When it came to making our pizza sauce, there’s a huge amount of differing opinions online amongst famous chefs and pizzaiolos: purists with sauces made entirely of tomato, and other with a cupboard full of seasonings included. Furthermore, there’s sauces that are simmered for hours and others that are blitz-and-go. We’re sticking to our guns and our lazy mantra - we wanna make pizza at home as easy as possible. So we’ve adapted and merged a few different recipes, to create something we think was a first time home-run! No cooking required, just a blender and some jazzing up from the old spice rack. Here’s our Slice or Die Sugo number 1:
Combine the following: 1 tin of chopped tomatoes (400g), 2 tablespoons of extra virgin olive oil, 1 tablespoon of tomato puree, 2 teaspoons of balsamic vinegar, 1 teaspoon of oregano, 1 teaspoon of sugar, salt & pepper (to taste).
For our toppings we’re lucky to own some delicious extra virgin olive oil (evoo) from a relative’s restaurant and olive groves in rural Catalunya, but any decent quality evoo will suffice. For our cheese and meats, we went to Margiotta - an independent deli in Edinburgh with Italian roots. There’s a few locations in town and they stock great local produce as well as a lot of Italian products and are definitely worthy of your support.
It’s no secret that the key to a perfect pizza is the way they are cooked, and nothing beats a pie straight from a 500 degree pizza oven. The challenge at home is to try and recreate this to the best of your ability. For this experiment we used a pizza stone, that heats up to approximately hot as fuck. You gotta get your oven as high as it’ll go (ours is 250 degrees) and get that stone preheated early - you'll want at least an hour. If you’re smart you’ll do this before you make your sauce and prep your toppings, but if you’re like us - you’ll have an hour to kill. Go for a beer, that’s what we did.
For our first pizza we wanted to make as close to a traditional Neopolitan Margherita pizza as possible, so after shaping our dough, we topped it with our pizza sauce, buffalo mozzarella and a glug of evoo. We popped our first born in the red hot oven for 7 minutes, before topping with fresh basil. You’re gonna need some semolina to act as wee ball-bearings when transferring your pizza from peel to stone. Your pie should wiggle and jiggle when you shake the peel. If it doesn’t, try putting on some hip-hop and extra semolina. For our first ever pizza, we were pretty happy with our little pie. What we found though is this style of pizza doesn’t work to well in this oven set-up, with the much longer cook time compared to the traditional pizzerias 60-90 seconds meant the freshness of the mozzarella was ruined: it seemed to almost disappear and loose a lot of flavour.

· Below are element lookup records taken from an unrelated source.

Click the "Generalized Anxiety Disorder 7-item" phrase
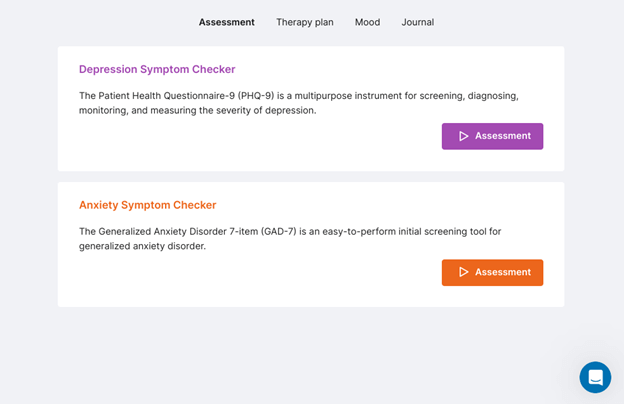The height and width of the screenshot is (404, 624). tap(170, 231)
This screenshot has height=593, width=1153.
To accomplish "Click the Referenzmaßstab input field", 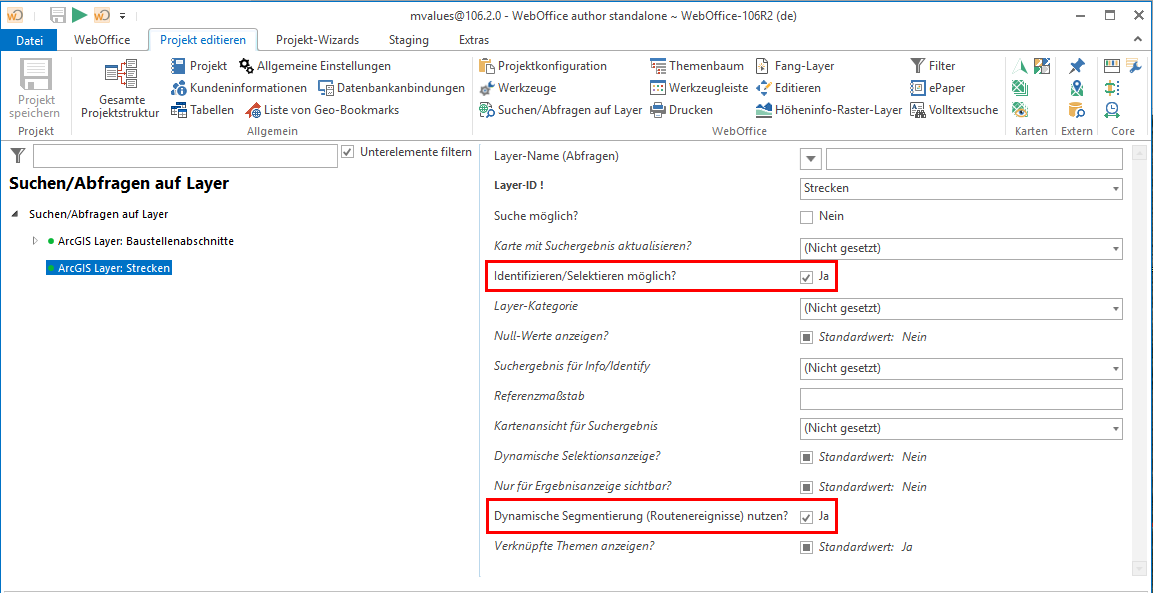I will point(960,398).
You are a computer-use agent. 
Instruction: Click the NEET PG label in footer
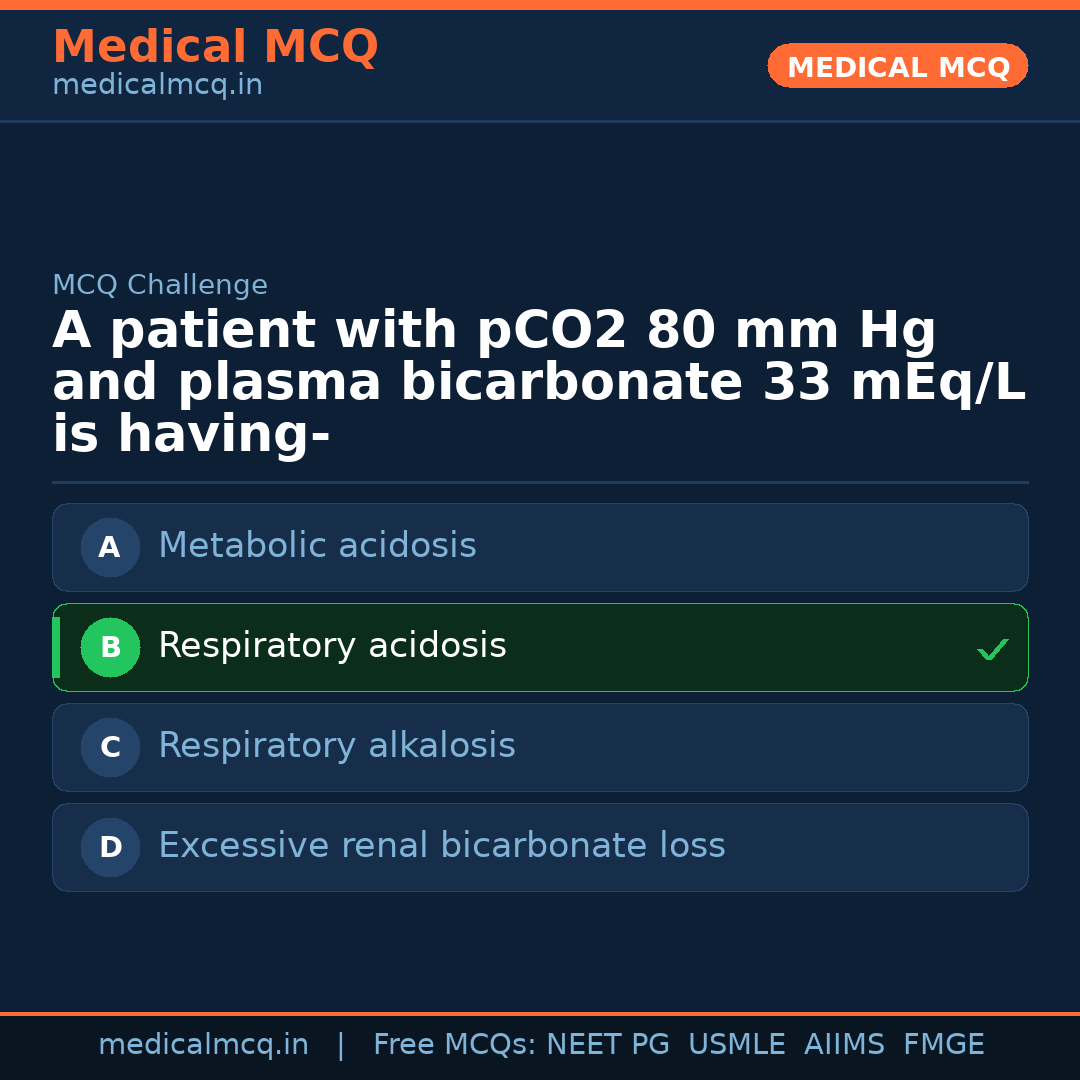(x=607, y=1043)
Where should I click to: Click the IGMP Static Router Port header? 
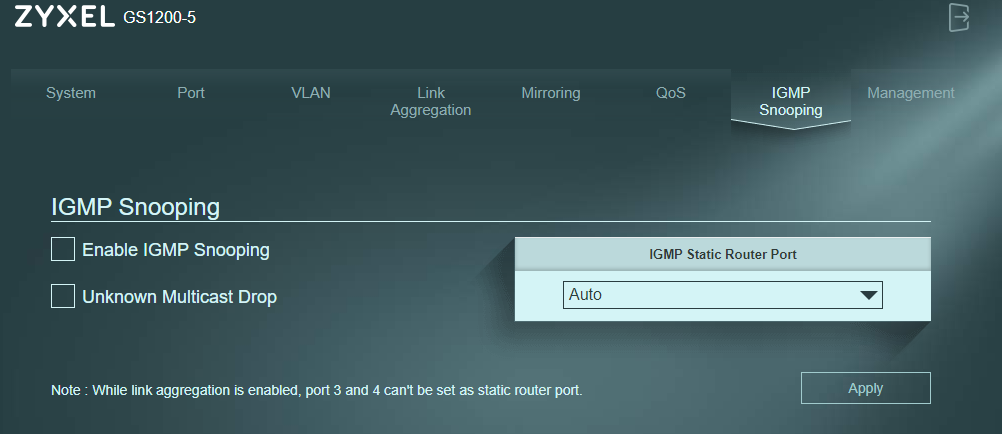pos(723,254)
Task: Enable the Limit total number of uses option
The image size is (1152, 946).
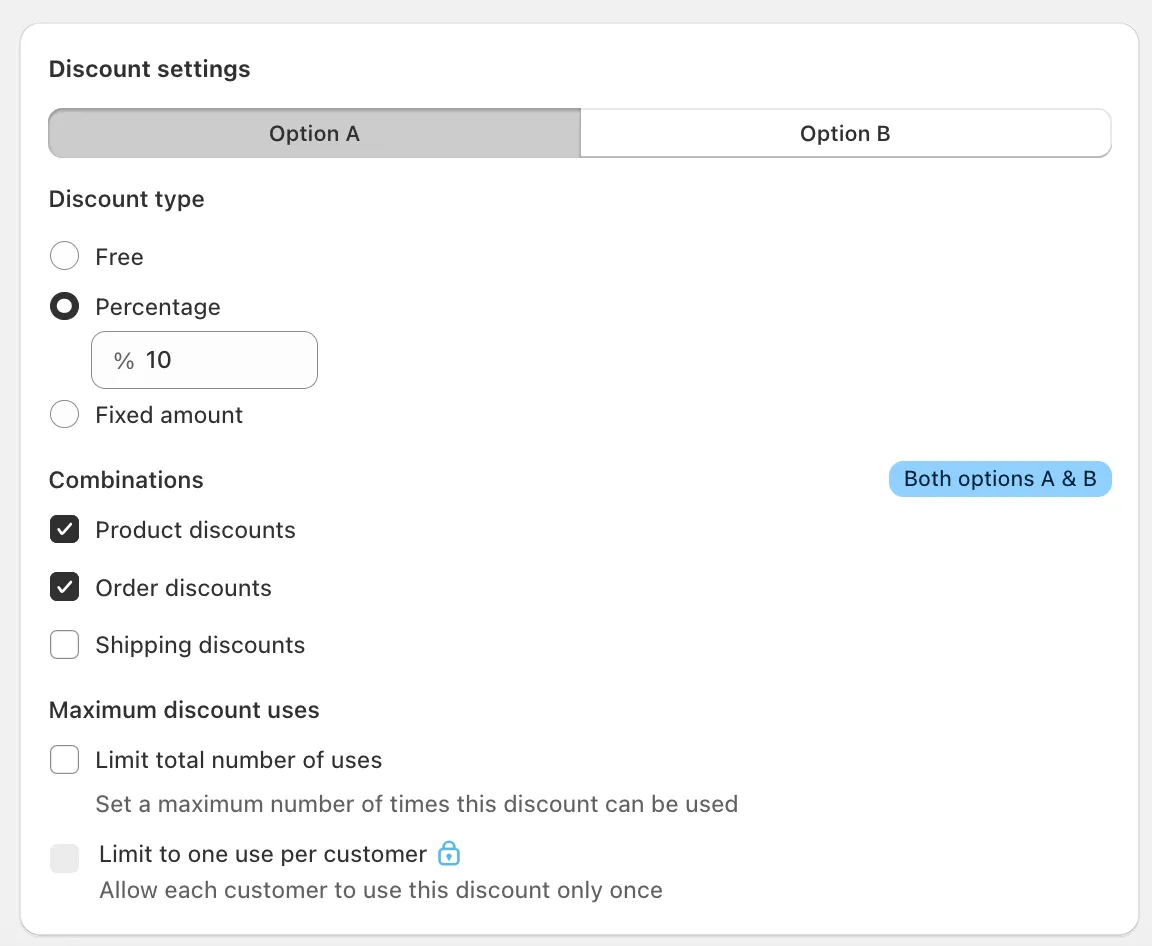Action: point(64,759)
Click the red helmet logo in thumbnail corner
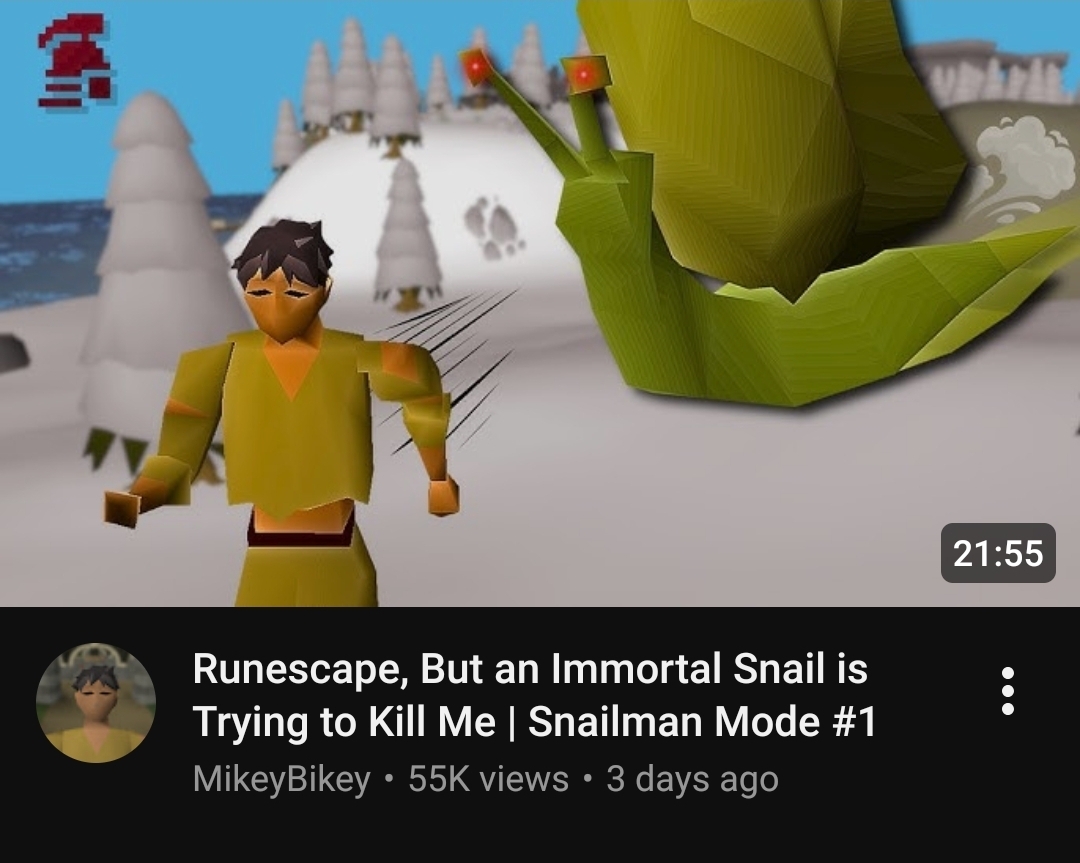Image resolution: width=1080 pixels, height=863 pixels. tap(76, 62)
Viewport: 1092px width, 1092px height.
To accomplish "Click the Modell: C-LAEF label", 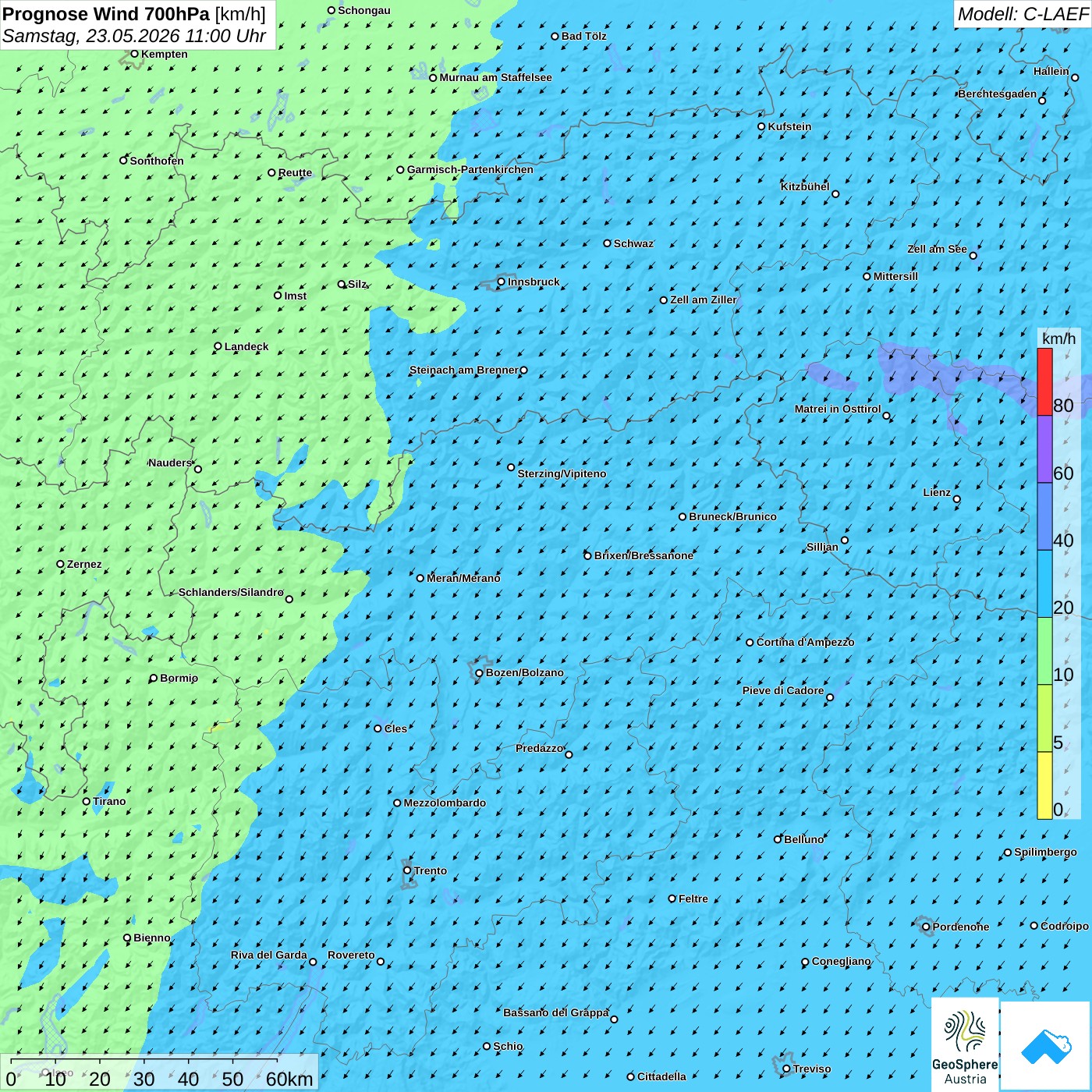I will pyautogui.click(x=1023, y=14).
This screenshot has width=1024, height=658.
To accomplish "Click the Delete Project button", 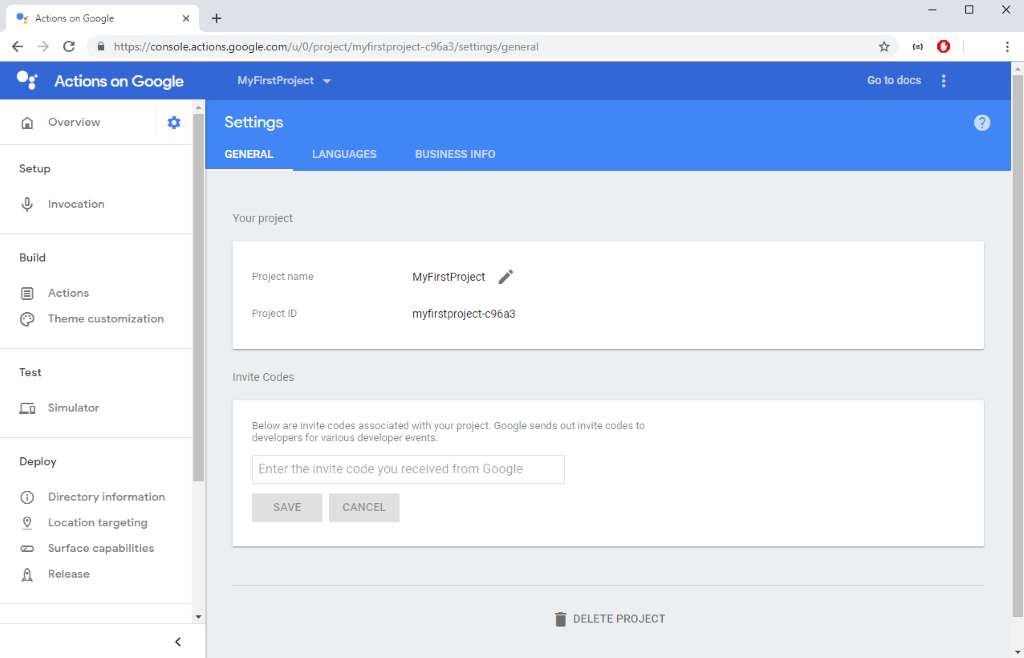I will [609, 619].
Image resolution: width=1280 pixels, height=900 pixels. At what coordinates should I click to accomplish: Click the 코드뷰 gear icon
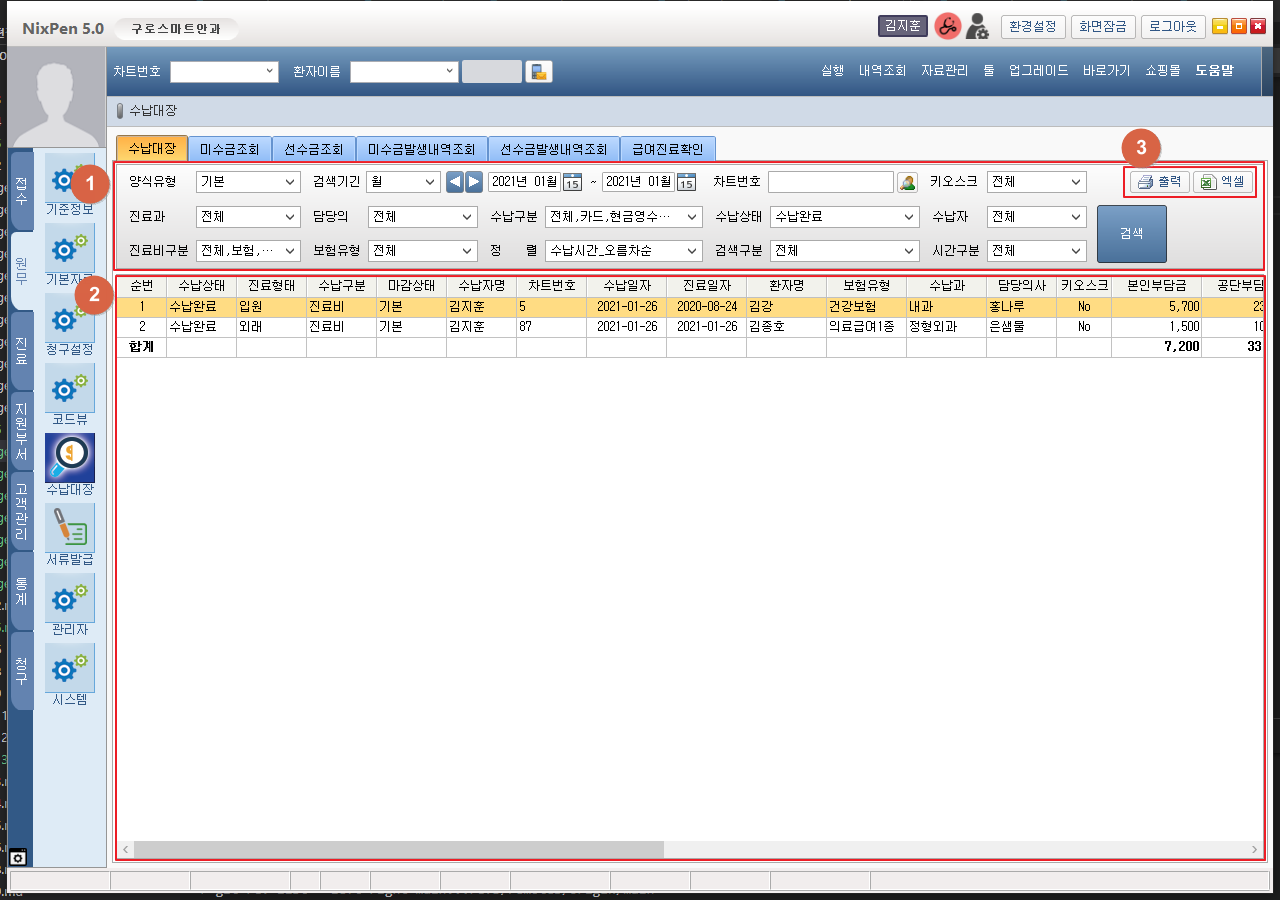coord(70,388)
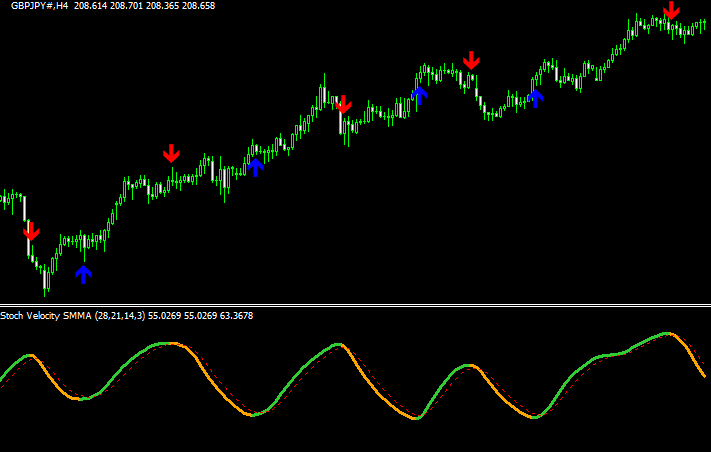Click the leftmost red sell arrow
711x452 pixels.
31,231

For pizza number two, we stuck to a Margherita but this time used a hard style of mozzarella literally called ‘pizza cheese’. For another point of difference, we chopped our basil and cooked it on the pie. For our cook time we wanted to see a little more char and pushed the pie to 9 minutes. What we got was a better bake on the dough, but the cheese accidentally joined the char party. Still, this was fucking delicious - the firm mozzarella definitely a better choice for home-cooked pizza.
For the last pizza of the day, we decided to recreate a guilty pleasure. Look, we like good pizza as much as the next - but sometimes, you’re hungover AF, you feel like a shitbag and you don’t deserve good pizza. That’s when the shameful anonymity of ordering from the big three happens. For us, Papa John’s American Hot is a guilty pleasure. I mean it’s just a pepperoni pie with jalapenos, but fuck, we love jalapenos. We loaded this last guy with tons of cheese, pepperoni, peppers and a good glug of evoo. The result was an oily, gooey mess - but a delicious one. I guess if you’re at home it doesn’t matter if half the pizza is down your front.
Overall, we were super happy with our sauce, made gains on toppings, but our dough and bake time needs work - maybe it kneads work. In episode 002 - we are going to invest in a baking steel - a bigger, more badass version of the pizza stone. Using both steel and stone to create a mini oven in an oven, we will get this bake nailed.